This study examines the demand, supply, utilization, and scope of practice of LPNs in the United States.  Particular attention is paid to educational issues, career mobility, geographic distribution, and the ability of LPNs to substitute for registered nurses.  The research team analyzed data from the Bureau of the Census, American Hospital Association, National Council of State Boards of Nursing, and Centers for Medicare and Medicaid Services to learn about LPN characteristics, education, and employment.  Scope of practice information was obtained and characterized to learn how practice regulations vary nationally and how they affect the demand for LPNs.  Key informant interviews and focus groups were conducted in four States: California, Iowa, Louisiana, and Massachusetts.  The findings of the study are provided in this report.  

Data from the Bureau of Labor Statistics’s Current Population Survey to describe the demographic characteristics of LPNs, was compared to registered nurses (RNs) from 1984 to 2001.  The data indicate the following similarities and differences between LPNs and RNs.

Similarities:

  • Both workforces are aging, with LPNs being slightly older than RNs on average;
  • Males represent a small percent of both workforces, but are slowly increasing;
  • The western region of the U.S. has the lowest numbers of LPNs and RNs relative to the population;
  • On average, RNs and LPNs work between 36 and 38 hours per week;
  • The shares of RNs and LPNs working in offices and clinics of physicians doubled between 1984 and 2001; and
  • The hourly pay rate of RNs and LPNs increased 19 percent between 1984 and 2001.

+--

Complete the following:
**a)** According to the LPN study excerpt, in which four States were key informant interviews and focus groups conducted?
**b)** Transcribe the LPN study excerpt word for word, starting at "This study examines" and ending at "in this report.".

+--

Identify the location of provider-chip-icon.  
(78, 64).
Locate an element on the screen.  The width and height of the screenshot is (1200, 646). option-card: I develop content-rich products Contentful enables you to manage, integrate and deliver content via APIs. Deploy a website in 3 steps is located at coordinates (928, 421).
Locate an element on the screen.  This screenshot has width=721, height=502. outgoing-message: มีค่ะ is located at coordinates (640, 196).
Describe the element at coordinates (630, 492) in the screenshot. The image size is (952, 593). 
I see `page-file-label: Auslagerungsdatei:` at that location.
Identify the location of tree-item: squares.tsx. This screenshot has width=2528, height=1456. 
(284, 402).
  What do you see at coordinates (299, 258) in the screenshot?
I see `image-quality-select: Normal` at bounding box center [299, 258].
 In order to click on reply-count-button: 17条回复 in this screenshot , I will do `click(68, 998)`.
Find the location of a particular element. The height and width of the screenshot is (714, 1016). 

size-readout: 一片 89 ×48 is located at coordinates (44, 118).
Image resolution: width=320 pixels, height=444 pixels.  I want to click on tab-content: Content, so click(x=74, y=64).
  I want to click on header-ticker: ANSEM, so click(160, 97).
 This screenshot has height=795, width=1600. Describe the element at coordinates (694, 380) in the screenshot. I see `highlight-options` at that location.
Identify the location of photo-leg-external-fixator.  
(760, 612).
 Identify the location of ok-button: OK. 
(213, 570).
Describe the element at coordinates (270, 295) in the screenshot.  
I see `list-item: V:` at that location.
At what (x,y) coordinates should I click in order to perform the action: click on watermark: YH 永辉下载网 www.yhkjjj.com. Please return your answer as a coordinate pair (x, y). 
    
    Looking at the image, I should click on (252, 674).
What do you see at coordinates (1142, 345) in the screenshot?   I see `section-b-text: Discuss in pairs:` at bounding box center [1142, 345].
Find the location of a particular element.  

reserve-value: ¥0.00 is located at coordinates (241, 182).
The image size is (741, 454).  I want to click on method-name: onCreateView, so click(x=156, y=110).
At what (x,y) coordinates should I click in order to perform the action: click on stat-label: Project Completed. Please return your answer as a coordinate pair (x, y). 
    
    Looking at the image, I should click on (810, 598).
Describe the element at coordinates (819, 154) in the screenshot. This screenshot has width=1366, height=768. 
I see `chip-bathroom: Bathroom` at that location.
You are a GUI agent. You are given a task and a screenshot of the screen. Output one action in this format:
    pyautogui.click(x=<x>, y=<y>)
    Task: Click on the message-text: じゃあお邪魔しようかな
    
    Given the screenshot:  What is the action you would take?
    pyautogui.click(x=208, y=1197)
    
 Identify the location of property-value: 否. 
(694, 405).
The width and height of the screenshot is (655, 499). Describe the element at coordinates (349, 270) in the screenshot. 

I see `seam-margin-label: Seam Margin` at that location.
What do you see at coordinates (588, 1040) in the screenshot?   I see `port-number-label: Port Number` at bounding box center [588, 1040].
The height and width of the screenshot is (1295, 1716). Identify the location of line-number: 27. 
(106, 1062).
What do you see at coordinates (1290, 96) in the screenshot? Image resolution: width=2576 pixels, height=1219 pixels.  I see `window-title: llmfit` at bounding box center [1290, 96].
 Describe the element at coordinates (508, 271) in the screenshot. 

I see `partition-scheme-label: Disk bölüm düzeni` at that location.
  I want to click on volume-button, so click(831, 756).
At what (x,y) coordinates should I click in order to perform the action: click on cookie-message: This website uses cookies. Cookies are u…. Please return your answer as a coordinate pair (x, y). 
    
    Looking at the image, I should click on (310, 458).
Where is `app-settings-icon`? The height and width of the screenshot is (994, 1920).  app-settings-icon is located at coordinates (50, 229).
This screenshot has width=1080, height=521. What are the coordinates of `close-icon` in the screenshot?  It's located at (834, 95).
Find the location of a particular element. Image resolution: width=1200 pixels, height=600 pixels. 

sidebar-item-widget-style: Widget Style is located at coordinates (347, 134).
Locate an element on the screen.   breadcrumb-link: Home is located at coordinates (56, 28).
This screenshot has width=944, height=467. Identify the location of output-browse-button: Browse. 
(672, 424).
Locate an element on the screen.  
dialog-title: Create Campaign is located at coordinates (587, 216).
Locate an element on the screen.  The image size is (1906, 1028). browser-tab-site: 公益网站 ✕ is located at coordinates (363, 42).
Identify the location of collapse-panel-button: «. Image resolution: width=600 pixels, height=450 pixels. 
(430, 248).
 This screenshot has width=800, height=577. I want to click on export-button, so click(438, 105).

+--

Results in order:
**a)** California, Iowa, Louisiana, and Massachusetts.

**b)**
This study examines the demand, supply, utilization, and scope of practice of LPNs in the United States.  Particular attention is paid to educational issues, career mobility, geographic distribution, and the ability of LPNs to substitute for registered nurses.  The research team analyzed data from the Bureau of the Census, American Hospital Association, National Council of State Boards of Nursing, and Centers for Medicare and Medicaid Services to learn about LPN characteristics, education, and employment.  Scope of practice information was obtained and characterized to learn how practice regulations vary nationally and how they affect the demand for LPNs.  Key informant interviews and focus groups were conducted in four States: California, Iowa, Louisiana, and Massachusetts.  The findings of the study are provided in this report.